Friday, August 8, 2003

Into the Breach

Well, my beloved darlings, in a couple of hours I will be leaving my urban utopia for three days. One of the Grandmother's multitudinous nieces has, on a total lark, thrown together a family reunion in order to celebrate the Grandmother's eighty-fifth birthday (which I may have neglected to mention was last Saturday).



The event, which is not centered and aimed at Grandmother and her milestone birthday, which would make her terrifyingly uncomfortable, is being called "Thanksgiving in August." The event, which will draw an attendance of anywhere from fifty to eighty adults (many of whom are spawning at such terrific speed that it doesn't pay to count the children), is being held in the delightful town of Redding, CA. The event, to which Grandmother has been looking forward all summer, and for which she has already bought new clothes, toiletries, and luggage, will test my skills to the utmost... how to interact with a truckload of kindhearted but no less Gothic Christians who chat about Being Washed in the Blood of the Lamb with all the casual sincerity that I discuss art and fashion; how to be in a room filled with small children without kicking out at them (though in my previous experience they have all been remarkably well-behaved children, there's something about children's voices that get on my last gay nerve after about an hour); how to not call undue attention to my rather obvious homosexuality, thereby eliciting well-meant but unwanted concern about my Immortal Soul and my serostatus, without actually going so far as to hide it (for example, yesterday I got my nails done as short as my manicurist could stand to make them); how to live through a whole day called "Thanksgiving in August" without going so far off my diet as to undo all the work I've done this summer (I am one pound over two hundred, and I want to keep going down, not start going back up); how to go about the business of living in a hot rural environment around a lot of people without going stark staring mad.

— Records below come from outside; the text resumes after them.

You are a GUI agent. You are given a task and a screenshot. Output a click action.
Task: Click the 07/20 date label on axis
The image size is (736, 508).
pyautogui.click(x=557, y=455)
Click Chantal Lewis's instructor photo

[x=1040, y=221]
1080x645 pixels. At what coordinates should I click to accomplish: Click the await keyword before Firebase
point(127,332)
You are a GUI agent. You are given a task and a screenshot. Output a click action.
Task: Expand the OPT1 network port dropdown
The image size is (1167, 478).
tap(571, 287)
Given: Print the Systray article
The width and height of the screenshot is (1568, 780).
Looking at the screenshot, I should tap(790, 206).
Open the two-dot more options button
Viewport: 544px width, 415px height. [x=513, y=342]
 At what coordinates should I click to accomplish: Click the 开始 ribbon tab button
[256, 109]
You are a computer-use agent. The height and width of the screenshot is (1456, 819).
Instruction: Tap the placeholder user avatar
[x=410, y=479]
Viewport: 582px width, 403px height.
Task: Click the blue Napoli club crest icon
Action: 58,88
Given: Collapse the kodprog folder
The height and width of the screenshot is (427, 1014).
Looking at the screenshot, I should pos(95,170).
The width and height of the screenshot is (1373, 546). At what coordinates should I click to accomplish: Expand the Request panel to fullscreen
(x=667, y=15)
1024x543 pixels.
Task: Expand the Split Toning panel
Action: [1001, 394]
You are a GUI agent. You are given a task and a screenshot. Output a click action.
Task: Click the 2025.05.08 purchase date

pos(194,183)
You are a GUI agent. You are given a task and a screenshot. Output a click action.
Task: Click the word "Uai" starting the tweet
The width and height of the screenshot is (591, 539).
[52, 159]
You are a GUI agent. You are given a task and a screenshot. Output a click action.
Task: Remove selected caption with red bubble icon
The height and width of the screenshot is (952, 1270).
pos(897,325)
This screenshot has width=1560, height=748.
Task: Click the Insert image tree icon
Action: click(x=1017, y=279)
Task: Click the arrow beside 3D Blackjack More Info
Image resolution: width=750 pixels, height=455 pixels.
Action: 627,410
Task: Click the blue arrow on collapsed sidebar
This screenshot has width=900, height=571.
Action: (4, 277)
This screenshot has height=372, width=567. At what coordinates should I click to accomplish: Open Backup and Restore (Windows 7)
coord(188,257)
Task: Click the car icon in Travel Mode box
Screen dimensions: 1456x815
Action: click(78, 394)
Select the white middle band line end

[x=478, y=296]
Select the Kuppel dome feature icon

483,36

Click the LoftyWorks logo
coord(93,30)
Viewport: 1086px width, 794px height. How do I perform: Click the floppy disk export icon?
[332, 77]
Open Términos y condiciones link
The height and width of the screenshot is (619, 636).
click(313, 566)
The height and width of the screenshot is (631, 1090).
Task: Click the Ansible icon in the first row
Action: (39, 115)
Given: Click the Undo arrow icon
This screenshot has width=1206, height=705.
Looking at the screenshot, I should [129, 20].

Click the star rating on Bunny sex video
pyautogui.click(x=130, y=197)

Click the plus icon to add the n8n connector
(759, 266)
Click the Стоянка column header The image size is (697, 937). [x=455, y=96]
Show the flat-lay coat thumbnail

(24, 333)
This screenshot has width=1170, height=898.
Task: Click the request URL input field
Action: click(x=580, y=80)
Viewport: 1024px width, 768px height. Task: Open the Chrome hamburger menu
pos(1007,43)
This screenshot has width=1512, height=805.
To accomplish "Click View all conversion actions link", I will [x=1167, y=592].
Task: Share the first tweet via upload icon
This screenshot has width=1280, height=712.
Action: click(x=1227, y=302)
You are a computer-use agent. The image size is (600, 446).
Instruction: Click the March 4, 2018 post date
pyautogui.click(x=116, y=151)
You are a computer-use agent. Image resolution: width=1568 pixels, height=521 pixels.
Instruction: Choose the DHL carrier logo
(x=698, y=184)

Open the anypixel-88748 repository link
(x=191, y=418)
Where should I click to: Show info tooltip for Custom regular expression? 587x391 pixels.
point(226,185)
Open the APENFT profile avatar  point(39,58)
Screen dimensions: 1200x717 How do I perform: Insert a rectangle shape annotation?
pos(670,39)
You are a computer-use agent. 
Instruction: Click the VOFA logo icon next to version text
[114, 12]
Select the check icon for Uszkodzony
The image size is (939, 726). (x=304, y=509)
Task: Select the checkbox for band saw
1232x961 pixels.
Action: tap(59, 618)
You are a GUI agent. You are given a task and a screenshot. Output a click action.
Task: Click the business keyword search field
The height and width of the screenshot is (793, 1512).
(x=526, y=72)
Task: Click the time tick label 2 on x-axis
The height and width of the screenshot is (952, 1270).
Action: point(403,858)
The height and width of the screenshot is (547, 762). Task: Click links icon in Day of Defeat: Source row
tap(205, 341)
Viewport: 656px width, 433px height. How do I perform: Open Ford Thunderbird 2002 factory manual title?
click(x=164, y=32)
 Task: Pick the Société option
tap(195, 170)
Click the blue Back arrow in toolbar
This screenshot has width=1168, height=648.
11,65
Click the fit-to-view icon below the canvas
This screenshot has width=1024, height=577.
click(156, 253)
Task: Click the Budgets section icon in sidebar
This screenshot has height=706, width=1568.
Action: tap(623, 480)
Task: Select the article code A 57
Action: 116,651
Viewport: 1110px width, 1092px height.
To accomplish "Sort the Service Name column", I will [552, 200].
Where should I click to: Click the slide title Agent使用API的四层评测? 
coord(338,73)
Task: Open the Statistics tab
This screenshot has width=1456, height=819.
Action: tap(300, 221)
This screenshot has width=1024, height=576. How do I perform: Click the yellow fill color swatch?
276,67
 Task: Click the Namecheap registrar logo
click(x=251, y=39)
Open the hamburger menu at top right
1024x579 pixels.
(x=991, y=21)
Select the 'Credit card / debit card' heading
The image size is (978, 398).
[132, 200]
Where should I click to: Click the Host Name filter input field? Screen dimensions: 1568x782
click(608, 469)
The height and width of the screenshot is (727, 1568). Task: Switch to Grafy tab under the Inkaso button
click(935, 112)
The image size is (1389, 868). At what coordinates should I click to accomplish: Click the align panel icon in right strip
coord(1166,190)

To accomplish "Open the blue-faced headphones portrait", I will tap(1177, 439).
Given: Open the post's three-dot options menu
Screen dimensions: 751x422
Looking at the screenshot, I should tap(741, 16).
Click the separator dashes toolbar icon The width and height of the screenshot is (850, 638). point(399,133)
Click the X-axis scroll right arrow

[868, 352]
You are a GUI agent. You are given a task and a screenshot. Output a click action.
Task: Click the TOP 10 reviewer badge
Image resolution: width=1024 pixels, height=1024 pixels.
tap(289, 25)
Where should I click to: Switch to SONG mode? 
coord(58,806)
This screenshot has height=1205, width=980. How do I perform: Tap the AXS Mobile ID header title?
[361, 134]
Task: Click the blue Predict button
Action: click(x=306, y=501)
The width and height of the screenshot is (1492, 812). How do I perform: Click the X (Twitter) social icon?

Oh, well... so far I've simply been practicing detachment about this event. When I was talking to Daddy the other day, he was trying to get information from me about how many people are going up in my car, what time we are leaving, and so on and so forth. I told him I had no idea, "I'm just going to do as I'm told and go when I'm told to go, wherever that might be." That makes it difficult to plan around, but it also makes none of it my fault. In my sick little mind, fault is a very important factor in my ability to get through these little things.



The whole thing is therefore Grandmother's fault, and it's easier to forgive her for bad planning than to forgive myself. So she told me that I am taking Daddy and Matthew (my nephew) in my car, and we're leaving at 10 am; Grandmother and my cousin Jessie are going with my Uncle, whose wife and sister are going together in his wife's car; my sister drove up in the middle of last night (assumedly) because she wanted to drive when it was cool out, and my cousin Jamie and her husband are coming up separately in different cars. I think we're all meeting for lunch somewhere halfway up, so even the speed at which I drive isn't going to be my choosing, I'll just follow my uncle the cop at whatever terrifying breakneck speed he adopts (Grandmother would never think to complain that he is driving fifteen mph over the speed limit... I bet she never even looks at his spedometer)



Sometimes I wish I didn't have so much family. They can be awfully wearing on a person. But then, if I was one of those dispossessed guys I always envy, the people who get to spend Thanksgiving and Christmas with their friends or at the movies, I would envy people like me who have inescapable and overwhelming family obligations. It's the nature of man to envy that which is other than what he has.



Still, it will be nice to get away from the daily rounds, to breathe a different air and shake up my bland complacence. And a weekend in Redding will make me enjoy being back at work next week so much more.



In the meantime, I hope you have a super lovely weekend. Kisses!